Integrative Care Rooted in Evidence

There are a lot of ways to approach therapy.

Most focus on helping you cope, manage symptoms, or understand your thoughts more clearly.

And while those things can be helpful, they don’t always lead to real change.

My work is centered on something deeper.

I work with people who are often already thoughtful and self-aware— but still find themselves stuck in patterns they don’t fully understand.

In relationships.

In anxiety.

In how they relate to themselves.

There’s often a sense that something underneath isn’t shifting.That’s where our work begins.

How I Work

My approach is grounded in somatic and experiential therapies, including work influenced by Somatic Experiencing, Neuroaffective Touch, Touch Skills, and Brainspotting.

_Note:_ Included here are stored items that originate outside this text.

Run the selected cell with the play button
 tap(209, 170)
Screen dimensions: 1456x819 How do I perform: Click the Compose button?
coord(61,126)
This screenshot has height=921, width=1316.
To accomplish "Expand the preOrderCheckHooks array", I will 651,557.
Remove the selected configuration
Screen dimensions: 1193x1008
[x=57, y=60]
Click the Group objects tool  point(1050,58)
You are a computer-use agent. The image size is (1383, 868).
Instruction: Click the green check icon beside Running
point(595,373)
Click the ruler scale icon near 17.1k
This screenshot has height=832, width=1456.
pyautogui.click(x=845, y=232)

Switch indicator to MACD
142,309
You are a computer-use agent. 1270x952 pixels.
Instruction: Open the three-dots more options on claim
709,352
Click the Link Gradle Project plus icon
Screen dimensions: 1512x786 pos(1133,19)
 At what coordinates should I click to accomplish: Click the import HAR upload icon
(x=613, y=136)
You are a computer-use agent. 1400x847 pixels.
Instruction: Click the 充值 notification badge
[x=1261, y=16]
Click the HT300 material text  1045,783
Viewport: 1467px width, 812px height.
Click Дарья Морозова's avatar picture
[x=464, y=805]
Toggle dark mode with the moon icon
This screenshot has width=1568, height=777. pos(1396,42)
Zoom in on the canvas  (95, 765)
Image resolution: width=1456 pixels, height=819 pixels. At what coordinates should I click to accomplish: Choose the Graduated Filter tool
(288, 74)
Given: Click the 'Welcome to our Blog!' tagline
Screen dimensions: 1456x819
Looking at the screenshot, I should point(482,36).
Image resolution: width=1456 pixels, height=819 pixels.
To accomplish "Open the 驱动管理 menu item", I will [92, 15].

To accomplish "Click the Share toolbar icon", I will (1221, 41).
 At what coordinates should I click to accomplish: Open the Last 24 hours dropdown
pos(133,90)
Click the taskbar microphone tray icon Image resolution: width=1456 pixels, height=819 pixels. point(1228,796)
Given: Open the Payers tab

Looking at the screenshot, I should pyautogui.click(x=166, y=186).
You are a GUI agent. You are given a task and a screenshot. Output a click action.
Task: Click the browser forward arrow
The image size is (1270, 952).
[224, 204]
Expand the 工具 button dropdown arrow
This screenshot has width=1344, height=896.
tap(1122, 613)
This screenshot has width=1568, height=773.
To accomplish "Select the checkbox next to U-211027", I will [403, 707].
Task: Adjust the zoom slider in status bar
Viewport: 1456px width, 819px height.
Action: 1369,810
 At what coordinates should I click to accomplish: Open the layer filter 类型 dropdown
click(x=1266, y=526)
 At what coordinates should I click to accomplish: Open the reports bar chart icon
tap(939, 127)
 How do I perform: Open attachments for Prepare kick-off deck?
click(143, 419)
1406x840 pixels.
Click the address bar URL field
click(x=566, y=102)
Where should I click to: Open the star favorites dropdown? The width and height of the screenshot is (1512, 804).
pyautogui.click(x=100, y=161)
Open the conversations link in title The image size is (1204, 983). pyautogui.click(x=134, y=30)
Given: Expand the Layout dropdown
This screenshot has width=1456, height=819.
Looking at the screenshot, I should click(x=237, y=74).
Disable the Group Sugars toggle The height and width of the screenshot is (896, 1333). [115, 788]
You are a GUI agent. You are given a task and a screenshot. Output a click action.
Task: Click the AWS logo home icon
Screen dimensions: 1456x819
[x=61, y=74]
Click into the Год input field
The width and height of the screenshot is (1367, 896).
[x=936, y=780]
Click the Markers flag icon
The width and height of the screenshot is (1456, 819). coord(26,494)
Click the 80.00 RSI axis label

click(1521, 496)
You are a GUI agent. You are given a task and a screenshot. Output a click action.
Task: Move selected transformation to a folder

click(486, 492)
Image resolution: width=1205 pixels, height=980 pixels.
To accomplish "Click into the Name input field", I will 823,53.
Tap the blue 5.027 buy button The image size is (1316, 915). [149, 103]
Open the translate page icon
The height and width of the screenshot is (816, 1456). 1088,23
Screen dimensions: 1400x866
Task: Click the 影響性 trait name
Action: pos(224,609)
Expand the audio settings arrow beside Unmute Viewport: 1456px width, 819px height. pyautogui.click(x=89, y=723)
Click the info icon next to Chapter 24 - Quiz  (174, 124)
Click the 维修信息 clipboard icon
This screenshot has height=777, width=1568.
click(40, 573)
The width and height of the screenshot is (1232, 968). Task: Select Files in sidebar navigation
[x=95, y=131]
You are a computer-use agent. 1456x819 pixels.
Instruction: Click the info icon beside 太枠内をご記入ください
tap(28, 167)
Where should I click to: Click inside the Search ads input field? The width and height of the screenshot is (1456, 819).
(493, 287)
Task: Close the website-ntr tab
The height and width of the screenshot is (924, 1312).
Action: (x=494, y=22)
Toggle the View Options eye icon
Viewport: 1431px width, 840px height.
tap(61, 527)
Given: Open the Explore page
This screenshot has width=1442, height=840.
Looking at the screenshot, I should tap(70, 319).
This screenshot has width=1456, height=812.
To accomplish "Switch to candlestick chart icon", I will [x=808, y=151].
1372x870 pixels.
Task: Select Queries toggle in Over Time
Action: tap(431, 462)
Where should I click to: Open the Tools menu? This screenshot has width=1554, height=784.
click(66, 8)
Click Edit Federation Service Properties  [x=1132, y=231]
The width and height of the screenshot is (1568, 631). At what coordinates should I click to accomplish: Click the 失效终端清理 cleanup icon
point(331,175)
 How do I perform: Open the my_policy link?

This means we don’t just talk about your experience—we work with what’s happening in real time:

  • in your body

  • in your emotional responses

  • in the patterns that show up between us

Because lasting change doesn’t come from insight alone. It comes from experiencing something different.

Beyond Symptoms

Many of the struggles people bring into therapy aren’t just about anxiety, relationships, or stress.

They’re connected to deeper questions:

  • Who am I, really?

  • Why do I keep repeating the same patterns?

  • What actually needs to change?

And sometimes:

  • What gives my life meaning?

  • How do I make sense of what I’ve been through?

If those questions are part of your experience, there’s space for them here. If they’re not, the work still meets you exactly where you are.

My Perspective

I don’t see people as problems to be fixed.

I see patterns that made sense at one point—but no longer serve you.

And I believe change is possible when those patterns are brought into awareness, experienced differently, and worked through in a real and honest way.

My style is relational, direct, and engaged.

I won’t just sit back and nod—but I also won’t push you faster than you’re ready to go.

Background

I’m trained in somatic and integrative approaches to therapy, including work that focuses on trauma, nervous system regulation, and relational dynamics.

My background also includes study in psychology and theology, which informs how I think about identity, meaning, and change—though therapy with me is always guided by your experience, not a fixed framework.

Working Together

Therapy is a collaborative process.

If you’re looking for something surface-level or purely solution-focused, this may not be the right fit.

But if you’re interested in understanding yourself more deeply and creating real, lasting change, we can explore whether working together makes sense.